All this is never simple. Even if it seems simple to some on this thread, it may only be simple to you, right now, in your current circumstances.
No one has foresight.
Things happen.
The problem with exhorting women ‘not to give up their career’, or to earn enough to support themselves, is that the decisions in question might have been made ten, fifteen or even twenty years before, in entirely different social, familial and economic circumstances. Even more than thirty years before, if a fifty-something woman made a decision in her late teens to follow a particular career path that might have once been be creative and prestigious but ends up being badly paid, irregular and horribly precarious.
[My heart always sinks a little when I see a teenage girl heading off to study Fine Art, drama or even music. I love and value those art forms, but society does not reward those who pursue them.]
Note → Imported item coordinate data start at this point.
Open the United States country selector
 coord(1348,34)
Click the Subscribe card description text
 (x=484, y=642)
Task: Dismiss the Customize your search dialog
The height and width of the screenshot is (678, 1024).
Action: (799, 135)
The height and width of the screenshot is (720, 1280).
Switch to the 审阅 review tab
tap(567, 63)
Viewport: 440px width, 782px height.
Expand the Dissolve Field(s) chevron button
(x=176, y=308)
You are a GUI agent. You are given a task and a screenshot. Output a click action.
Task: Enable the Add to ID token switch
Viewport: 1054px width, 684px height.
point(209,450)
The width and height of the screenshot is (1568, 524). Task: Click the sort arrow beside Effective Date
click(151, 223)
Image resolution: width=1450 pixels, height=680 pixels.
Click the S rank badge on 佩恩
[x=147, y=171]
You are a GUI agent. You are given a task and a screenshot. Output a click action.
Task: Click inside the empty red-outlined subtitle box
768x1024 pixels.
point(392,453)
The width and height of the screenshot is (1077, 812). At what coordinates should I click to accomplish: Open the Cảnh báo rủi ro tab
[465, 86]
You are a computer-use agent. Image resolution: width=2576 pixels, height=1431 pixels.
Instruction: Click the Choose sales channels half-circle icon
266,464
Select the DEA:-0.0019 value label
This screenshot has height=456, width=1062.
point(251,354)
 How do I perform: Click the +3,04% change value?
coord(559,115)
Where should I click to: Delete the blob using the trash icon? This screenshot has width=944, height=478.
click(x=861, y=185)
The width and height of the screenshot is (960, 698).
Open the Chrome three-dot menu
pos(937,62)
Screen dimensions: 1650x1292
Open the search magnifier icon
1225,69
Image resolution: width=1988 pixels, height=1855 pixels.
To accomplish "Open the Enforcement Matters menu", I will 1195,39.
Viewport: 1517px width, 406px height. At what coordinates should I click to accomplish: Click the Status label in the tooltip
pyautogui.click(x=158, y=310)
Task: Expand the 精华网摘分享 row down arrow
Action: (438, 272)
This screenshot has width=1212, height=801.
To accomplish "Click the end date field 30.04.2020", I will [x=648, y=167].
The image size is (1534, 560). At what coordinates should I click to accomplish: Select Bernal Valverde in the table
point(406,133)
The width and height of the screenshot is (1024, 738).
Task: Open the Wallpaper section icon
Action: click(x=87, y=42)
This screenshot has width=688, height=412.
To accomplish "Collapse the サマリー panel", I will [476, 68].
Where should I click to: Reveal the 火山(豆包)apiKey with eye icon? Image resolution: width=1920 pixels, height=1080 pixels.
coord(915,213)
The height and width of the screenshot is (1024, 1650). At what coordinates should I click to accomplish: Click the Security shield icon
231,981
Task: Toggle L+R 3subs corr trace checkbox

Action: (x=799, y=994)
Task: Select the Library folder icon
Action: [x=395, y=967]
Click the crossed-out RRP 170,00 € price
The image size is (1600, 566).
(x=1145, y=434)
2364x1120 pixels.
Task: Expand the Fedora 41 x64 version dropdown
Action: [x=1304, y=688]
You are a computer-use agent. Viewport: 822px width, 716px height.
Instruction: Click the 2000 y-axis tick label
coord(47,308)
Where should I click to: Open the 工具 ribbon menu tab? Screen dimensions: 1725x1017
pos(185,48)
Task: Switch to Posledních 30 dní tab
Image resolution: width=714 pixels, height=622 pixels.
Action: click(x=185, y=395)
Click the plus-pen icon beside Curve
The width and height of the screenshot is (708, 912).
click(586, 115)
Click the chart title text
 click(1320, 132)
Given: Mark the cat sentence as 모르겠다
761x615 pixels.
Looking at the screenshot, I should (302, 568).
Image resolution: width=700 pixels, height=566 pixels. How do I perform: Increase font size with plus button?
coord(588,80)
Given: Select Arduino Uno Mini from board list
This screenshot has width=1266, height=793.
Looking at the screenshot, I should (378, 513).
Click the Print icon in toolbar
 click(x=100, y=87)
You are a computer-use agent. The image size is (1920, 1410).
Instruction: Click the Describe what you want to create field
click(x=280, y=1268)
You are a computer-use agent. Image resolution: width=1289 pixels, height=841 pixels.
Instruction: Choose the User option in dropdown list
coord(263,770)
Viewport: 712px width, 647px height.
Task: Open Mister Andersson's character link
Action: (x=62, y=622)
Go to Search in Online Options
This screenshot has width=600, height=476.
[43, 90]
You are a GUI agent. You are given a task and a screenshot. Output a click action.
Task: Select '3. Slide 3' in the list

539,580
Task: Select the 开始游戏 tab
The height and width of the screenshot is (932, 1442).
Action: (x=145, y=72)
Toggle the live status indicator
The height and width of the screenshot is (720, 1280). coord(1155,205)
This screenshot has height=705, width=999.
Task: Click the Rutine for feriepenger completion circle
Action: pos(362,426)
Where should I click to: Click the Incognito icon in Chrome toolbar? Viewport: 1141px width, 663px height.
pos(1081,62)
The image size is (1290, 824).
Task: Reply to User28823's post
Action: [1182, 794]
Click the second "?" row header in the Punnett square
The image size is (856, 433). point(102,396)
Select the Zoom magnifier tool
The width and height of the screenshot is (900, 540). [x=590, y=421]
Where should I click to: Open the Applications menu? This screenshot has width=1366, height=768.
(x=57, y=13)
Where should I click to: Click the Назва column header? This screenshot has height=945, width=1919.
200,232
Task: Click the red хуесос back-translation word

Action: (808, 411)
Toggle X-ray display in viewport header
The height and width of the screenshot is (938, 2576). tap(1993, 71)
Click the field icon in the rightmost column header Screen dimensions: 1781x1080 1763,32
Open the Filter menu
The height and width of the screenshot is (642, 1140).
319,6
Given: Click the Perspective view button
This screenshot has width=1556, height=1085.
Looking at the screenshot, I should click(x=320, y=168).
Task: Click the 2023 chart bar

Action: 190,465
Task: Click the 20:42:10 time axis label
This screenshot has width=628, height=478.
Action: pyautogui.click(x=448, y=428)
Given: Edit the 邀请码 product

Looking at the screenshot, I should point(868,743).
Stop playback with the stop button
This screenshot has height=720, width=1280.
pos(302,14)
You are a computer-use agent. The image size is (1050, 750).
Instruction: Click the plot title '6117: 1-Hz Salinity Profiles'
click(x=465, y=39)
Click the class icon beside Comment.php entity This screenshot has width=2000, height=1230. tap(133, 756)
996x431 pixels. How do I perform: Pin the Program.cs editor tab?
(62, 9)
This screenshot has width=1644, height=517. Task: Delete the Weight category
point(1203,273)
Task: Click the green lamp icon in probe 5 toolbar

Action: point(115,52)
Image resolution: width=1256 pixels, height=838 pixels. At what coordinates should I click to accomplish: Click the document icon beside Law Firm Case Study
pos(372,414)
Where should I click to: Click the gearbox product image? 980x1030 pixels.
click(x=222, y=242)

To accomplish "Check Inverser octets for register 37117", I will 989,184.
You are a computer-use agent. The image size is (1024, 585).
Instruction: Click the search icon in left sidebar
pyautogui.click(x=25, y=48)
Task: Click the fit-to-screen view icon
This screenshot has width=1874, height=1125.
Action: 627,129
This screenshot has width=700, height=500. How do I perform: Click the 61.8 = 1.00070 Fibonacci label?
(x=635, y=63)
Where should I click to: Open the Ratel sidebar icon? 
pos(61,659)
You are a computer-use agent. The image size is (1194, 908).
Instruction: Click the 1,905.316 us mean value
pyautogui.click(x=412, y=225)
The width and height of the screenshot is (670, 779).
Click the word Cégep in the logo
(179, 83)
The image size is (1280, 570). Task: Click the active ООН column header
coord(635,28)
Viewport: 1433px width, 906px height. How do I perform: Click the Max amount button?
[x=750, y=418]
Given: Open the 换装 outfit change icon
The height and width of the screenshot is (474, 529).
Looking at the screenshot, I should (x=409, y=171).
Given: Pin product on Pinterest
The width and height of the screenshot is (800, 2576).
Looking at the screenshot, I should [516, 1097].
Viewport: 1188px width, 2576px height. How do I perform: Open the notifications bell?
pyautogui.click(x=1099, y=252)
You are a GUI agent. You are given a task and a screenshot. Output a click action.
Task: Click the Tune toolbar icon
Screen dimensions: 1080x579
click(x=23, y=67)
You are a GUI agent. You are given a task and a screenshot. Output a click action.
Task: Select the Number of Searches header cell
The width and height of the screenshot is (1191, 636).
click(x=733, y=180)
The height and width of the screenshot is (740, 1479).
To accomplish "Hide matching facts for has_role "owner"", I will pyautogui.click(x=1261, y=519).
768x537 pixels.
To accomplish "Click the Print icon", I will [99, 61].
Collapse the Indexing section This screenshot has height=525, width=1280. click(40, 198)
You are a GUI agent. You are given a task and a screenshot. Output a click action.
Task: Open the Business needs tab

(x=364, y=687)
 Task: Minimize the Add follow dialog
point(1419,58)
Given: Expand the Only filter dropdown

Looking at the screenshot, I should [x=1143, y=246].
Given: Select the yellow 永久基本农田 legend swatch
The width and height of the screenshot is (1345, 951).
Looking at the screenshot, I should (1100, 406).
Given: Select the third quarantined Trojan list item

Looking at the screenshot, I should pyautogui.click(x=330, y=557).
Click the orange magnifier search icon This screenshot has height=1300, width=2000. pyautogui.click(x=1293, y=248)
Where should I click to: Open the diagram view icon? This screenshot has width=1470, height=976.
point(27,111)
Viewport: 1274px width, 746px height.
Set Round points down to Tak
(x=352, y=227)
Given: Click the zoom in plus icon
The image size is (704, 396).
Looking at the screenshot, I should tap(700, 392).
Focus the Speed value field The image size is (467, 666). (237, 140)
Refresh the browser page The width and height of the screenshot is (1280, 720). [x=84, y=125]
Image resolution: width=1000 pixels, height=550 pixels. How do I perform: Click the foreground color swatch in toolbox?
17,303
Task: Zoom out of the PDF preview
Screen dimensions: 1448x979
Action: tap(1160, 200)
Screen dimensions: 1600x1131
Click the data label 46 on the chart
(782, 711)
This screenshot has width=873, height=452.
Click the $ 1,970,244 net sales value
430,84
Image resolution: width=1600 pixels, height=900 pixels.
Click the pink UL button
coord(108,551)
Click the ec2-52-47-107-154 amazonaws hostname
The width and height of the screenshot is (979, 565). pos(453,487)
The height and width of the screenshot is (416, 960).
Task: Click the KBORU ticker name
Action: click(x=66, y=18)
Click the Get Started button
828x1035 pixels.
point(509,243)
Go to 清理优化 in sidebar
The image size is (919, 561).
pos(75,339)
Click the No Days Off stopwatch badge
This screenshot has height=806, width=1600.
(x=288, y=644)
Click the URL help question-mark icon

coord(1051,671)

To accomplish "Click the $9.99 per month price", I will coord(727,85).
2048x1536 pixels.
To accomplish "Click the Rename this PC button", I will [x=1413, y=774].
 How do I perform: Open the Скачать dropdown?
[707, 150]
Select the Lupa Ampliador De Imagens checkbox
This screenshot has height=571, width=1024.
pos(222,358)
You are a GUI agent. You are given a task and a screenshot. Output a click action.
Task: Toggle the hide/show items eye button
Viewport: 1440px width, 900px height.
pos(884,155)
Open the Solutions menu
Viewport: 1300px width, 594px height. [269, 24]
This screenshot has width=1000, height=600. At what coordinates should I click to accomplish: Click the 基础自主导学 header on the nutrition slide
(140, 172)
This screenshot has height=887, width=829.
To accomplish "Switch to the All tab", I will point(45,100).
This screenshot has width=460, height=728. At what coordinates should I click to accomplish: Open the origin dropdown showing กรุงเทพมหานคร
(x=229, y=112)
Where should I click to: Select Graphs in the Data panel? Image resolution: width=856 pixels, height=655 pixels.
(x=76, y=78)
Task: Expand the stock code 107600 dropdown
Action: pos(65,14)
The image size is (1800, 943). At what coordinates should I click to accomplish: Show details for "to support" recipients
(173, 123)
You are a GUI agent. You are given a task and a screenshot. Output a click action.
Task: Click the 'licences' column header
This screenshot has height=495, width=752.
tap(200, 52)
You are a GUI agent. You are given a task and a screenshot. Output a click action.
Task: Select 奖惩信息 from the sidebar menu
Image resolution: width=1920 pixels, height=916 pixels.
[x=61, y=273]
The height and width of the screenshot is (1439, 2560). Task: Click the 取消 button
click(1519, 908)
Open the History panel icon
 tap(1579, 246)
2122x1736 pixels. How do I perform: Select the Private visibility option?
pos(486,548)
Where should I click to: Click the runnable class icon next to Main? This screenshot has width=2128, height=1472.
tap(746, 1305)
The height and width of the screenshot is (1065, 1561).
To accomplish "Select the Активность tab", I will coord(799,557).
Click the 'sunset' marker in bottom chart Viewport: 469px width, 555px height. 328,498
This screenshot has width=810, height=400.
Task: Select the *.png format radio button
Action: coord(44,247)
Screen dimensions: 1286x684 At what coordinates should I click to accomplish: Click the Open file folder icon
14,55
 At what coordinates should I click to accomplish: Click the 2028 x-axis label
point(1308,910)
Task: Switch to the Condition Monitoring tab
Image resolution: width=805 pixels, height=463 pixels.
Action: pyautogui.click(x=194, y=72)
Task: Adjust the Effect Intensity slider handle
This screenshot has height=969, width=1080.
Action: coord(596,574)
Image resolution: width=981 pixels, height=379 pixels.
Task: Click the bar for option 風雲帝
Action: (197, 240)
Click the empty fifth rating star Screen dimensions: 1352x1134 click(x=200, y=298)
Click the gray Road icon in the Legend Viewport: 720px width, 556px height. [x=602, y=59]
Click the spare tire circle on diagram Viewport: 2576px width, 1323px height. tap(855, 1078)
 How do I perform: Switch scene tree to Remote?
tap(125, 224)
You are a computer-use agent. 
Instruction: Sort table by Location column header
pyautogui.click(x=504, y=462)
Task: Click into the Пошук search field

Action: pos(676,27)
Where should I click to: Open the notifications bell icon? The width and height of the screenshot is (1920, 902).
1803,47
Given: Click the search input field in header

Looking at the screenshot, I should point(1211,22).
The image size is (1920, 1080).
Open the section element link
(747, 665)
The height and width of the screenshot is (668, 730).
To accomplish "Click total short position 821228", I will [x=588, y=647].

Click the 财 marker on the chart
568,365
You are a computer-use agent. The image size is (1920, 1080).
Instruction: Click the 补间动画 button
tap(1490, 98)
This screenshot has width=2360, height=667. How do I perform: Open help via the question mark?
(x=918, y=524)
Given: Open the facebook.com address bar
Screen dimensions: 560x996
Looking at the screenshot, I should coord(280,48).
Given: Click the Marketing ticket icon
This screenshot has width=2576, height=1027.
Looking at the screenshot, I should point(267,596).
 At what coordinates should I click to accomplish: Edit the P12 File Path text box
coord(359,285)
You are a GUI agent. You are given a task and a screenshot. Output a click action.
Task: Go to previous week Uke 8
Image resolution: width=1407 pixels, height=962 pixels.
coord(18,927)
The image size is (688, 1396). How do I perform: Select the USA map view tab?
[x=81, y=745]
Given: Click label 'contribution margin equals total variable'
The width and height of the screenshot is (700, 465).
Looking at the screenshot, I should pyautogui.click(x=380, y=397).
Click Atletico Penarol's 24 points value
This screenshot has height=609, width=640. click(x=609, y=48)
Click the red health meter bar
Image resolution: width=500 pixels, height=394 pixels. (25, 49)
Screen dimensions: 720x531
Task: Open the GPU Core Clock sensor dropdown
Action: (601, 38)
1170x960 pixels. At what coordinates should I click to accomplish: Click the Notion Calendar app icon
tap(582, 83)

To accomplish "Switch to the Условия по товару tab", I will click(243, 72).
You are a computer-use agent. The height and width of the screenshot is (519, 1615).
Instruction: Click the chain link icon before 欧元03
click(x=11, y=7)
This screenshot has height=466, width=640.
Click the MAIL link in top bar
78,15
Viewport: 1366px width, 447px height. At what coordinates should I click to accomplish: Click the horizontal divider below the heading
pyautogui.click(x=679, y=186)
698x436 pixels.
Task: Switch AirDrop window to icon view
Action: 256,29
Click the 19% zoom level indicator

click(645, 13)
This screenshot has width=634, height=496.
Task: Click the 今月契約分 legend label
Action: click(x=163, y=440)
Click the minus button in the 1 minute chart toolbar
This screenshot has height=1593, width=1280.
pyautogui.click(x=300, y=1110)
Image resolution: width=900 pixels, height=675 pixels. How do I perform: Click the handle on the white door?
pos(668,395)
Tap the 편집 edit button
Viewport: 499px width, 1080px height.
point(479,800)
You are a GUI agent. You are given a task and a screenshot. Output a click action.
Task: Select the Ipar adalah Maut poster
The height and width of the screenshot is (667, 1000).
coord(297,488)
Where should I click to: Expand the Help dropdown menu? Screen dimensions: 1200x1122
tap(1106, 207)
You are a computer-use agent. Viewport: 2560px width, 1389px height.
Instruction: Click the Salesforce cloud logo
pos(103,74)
In terms of circumstances, I used to be very smug about having kept my career going, but a combination of circumstances (including a late-diagnosed additional need) has seen me become a SAHM in all but name in the last few years. What has astonished me was how un-bothered my high-earning DH (previously always very keen for me to work and contribute financially) has been by my career grinding to a halt.
I might have previously thought that my success as a working mother was down to my personal characteristics - I used both paid and family childcare, I balanced, I prioritised, I studied, I developed, I raced between home and central London - but perhaps it was all just circumstantial all along?